そんな俺の相槌に、同じ疑問を抱いたらしいピースも隣で頷いている。
「いつものことよ。ソルドがアーチェをからかって怒られたんでしょう。大丈夫よ、ソルドはあれぐらいじゃ怪我はしないし、アーチェなら周囲の安全は確保してるでしょうから」
「あー、なんだ、じゃれあってるみたいな感じなんだな」
ソルドさんの運動神経と丈夫さあってのじゃれあいみたいだけどな、さっきの勢いだと。
「えぇ、と、その、ソルドさんみたいな体格良い人を、どうやってアーチェさんが……? 魔法は、使ってなかったですよね」
俺が一人で納得してたら、ピースがおずおずとソーサラさんへ質問するのが聞こえて、そういえば普通はそこが気になるのかと当たり前のことに今さら気付く。

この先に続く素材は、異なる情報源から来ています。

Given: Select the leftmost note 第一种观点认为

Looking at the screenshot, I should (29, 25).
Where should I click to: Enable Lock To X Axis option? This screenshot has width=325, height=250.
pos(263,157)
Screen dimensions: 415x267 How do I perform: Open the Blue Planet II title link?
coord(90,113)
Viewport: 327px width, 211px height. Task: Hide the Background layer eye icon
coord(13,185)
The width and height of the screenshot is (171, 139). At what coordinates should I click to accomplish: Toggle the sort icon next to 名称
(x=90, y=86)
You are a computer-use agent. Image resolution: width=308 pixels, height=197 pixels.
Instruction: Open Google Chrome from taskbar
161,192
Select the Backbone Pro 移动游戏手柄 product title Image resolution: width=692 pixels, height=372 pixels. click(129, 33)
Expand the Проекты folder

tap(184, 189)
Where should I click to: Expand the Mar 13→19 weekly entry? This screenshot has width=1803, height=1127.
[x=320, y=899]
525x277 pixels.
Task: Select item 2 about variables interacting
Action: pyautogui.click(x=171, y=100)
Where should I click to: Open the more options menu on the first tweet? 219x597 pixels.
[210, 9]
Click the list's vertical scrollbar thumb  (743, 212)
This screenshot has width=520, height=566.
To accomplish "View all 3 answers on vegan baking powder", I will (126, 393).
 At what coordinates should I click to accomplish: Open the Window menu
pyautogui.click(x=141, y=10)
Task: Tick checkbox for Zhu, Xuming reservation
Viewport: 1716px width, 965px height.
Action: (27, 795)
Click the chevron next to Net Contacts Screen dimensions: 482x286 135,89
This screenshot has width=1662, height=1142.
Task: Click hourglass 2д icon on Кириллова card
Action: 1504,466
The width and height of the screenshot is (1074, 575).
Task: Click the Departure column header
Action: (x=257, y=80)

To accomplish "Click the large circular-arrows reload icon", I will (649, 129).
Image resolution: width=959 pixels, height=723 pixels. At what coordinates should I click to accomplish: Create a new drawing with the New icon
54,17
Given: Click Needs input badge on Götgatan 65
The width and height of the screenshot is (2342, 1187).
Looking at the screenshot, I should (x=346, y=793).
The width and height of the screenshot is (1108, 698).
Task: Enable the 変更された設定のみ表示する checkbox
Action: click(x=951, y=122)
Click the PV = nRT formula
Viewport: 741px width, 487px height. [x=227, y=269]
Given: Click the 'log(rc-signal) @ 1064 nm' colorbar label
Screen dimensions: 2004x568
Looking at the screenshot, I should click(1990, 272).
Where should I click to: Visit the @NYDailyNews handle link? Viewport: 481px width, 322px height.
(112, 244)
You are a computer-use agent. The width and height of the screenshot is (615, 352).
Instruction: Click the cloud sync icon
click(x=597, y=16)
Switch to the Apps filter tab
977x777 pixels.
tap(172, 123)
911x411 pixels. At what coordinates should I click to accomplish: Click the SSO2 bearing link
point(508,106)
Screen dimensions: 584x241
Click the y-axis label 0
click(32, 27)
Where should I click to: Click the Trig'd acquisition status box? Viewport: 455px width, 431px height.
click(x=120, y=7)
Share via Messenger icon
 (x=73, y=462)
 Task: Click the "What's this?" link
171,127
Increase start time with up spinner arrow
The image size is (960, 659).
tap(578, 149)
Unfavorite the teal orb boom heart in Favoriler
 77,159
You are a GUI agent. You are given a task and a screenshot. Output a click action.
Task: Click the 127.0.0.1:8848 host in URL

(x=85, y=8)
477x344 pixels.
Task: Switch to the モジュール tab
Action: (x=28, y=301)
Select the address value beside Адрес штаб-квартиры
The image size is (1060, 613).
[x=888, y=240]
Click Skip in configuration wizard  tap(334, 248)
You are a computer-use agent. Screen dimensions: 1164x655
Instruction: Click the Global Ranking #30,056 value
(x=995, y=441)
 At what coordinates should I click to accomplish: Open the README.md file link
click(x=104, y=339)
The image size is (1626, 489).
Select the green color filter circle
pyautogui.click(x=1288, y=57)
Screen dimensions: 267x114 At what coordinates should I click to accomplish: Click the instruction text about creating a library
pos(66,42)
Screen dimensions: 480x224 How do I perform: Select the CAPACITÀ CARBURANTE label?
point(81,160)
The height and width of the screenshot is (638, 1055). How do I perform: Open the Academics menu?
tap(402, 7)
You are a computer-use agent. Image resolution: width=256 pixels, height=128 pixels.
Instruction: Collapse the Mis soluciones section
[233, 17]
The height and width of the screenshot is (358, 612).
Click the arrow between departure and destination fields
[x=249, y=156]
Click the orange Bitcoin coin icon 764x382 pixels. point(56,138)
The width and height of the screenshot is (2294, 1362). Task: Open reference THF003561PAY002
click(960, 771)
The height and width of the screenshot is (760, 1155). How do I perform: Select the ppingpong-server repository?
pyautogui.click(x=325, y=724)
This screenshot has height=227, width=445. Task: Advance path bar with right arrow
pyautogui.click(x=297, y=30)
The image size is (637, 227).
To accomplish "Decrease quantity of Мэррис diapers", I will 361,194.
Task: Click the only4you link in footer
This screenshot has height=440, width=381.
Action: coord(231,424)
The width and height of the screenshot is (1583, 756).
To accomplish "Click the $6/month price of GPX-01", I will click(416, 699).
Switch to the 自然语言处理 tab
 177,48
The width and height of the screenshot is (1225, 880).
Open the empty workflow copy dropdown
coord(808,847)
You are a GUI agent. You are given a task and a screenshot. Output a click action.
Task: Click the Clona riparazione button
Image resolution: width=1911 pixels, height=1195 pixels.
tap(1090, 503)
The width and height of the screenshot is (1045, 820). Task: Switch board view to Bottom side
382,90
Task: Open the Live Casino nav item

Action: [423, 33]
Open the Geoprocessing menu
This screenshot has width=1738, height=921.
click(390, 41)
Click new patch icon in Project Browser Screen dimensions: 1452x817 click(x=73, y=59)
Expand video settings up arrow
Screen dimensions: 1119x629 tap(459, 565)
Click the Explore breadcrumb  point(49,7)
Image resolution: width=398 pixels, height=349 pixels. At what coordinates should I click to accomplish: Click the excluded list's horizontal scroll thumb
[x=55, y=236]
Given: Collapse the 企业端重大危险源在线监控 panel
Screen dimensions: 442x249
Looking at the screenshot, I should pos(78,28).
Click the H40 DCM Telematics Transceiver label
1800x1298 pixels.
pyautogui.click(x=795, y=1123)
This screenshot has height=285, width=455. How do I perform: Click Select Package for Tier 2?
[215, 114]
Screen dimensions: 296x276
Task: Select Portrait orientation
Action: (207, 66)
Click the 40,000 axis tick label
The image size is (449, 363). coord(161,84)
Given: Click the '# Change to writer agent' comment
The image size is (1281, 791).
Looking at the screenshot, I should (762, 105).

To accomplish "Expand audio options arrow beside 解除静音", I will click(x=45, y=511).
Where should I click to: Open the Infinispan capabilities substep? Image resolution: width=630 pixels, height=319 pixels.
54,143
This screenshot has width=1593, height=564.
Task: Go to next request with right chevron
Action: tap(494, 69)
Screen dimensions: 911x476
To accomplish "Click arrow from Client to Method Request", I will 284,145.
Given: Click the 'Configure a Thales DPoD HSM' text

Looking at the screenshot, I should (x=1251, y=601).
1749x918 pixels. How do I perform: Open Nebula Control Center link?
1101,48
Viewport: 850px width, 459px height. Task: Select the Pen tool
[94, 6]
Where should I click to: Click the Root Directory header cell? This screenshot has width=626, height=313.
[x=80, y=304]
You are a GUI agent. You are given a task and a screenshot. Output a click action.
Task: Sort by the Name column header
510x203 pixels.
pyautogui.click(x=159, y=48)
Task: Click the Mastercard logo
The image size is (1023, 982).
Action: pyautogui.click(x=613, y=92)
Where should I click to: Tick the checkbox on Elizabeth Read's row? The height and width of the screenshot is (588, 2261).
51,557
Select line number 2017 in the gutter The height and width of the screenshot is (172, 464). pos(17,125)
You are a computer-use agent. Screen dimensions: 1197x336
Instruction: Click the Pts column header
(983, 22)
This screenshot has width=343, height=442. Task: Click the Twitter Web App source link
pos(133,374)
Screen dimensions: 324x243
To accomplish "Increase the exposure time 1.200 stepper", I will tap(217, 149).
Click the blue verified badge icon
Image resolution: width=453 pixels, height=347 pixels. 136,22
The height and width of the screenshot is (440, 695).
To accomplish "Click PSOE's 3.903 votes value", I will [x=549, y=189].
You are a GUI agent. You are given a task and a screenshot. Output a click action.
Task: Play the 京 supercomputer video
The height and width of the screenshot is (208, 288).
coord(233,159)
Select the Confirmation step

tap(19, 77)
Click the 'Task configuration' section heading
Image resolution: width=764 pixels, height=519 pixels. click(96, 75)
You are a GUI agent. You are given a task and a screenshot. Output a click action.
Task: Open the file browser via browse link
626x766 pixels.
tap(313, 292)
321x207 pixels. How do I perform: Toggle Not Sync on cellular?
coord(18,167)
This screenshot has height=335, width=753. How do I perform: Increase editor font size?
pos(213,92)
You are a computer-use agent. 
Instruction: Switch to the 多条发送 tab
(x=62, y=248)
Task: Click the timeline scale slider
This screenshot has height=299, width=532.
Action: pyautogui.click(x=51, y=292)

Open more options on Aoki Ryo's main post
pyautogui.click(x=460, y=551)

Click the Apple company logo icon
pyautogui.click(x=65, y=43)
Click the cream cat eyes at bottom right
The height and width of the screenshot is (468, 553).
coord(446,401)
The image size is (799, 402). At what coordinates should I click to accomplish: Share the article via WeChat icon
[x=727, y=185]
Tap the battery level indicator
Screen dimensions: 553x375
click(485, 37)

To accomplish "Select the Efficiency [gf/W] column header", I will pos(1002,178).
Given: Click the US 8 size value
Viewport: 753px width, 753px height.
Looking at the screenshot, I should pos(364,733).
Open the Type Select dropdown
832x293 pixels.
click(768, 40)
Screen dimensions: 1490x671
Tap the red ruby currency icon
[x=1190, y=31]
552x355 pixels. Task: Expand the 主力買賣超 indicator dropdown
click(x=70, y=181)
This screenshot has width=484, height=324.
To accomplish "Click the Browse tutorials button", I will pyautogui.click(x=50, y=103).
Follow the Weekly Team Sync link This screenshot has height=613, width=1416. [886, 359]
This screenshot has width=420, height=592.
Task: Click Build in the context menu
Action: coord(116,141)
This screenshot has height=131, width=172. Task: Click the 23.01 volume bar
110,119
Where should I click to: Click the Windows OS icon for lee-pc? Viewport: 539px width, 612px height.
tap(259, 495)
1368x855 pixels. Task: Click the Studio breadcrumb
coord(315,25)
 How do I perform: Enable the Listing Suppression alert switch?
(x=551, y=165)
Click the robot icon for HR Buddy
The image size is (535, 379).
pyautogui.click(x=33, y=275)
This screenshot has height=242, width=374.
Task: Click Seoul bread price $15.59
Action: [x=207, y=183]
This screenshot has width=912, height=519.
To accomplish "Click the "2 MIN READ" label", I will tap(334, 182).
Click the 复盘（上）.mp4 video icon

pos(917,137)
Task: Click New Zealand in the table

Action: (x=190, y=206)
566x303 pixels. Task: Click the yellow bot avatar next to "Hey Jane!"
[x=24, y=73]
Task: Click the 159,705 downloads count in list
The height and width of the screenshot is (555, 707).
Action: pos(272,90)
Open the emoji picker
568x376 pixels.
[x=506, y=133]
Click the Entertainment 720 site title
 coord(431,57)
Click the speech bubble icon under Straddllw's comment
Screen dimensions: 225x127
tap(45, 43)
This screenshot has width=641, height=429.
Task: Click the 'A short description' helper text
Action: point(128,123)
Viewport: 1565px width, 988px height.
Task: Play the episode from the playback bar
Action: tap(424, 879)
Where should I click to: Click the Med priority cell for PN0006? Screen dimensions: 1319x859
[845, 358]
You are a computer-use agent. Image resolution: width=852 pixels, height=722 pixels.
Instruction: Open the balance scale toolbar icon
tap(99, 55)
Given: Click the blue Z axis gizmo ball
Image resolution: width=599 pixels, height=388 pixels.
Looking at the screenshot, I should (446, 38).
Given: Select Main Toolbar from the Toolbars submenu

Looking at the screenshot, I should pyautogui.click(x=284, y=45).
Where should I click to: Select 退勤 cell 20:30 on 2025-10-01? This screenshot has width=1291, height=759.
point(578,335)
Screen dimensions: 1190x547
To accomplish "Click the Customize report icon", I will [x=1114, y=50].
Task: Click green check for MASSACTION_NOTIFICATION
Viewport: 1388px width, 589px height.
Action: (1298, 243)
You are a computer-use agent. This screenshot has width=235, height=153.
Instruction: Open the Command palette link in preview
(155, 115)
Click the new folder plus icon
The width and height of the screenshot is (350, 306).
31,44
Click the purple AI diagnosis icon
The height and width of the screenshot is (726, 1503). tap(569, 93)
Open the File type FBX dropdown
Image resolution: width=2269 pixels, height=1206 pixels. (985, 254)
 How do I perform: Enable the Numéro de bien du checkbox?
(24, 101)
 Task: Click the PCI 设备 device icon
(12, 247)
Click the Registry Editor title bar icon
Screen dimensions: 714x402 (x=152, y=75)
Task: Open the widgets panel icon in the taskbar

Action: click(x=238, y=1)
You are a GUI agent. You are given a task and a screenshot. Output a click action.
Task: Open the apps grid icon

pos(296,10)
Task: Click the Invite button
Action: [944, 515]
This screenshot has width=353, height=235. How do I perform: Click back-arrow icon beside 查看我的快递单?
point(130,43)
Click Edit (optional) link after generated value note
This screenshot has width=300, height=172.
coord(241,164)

「コツがあるんですよ。特にソルドとは付き合いが長いですから、読みやすいですし」
俺達の話が聞こえていたのか、アーチェさんが近づいて来てそんな説明をしてくれる。
「へぇ、コツであんなに飛ばせるんだ」
すごいなぁという思いを込めてアーチェさんを見上げていたら、照れたように微笑んだアーチェさんから頭を撫でられる。
えへへと笑いながら撫でられていると、隣でピースも憧れに満ちた眼差しでアーチェさんを見ている。
「あ、あの、それってぼくにも出来ますか?」
「えぇ。すぐに、とはいかないでしょうが、やる気があるのなら……」
突然やる気を出したピースに、アーチェさんは少しだけ驚いたように目を見張るが、すぐに柔らかく微笑んで頷いて応えている。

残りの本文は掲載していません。